ASSIGNMENT: Look through the data below and work out how many lines hold "dropdown"; state only the number.

--- START ---

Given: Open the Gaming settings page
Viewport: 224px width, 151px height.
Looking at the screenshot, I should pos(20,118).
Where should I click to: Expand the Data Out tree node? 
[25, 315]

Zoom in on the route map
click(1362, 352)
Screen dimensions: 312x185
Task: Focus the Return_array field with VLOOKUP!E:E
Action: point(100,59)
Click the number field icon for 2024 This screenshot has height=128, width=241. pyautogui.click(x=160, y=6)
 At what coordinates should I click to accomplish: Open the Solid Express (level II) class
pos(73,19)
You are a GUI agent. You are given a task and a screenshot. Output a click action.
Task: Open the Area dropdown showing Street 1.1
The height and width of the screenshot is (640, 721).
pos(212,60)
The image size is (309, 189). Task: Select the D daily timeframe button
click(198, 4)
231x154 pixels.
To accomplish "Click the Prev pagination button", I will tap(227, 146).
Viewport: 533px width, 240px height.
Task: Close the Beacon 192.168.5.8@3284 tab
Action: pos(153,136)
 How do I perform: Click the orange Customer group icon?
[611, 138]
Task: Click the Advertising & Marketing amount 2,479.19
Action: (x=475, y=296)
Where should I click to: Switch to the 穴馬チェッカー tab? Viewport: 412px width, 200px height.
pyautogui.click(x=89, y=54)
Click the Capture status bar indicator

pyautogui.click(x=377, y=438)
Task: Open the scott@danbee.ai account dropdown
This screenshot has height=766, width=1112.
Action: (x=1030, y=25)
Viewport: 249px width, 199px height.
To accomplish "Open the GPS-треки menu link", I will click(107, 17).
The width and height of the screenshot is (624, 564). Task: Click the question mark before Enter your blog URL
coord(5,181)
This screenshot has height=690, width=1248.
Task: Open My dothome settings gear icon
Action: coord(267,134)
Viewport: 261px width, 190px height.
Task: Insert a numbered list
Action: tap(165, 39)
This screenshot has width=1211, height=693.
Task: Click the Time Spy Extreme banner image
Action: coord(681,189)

--- END ---

TASK SOLUTION: 2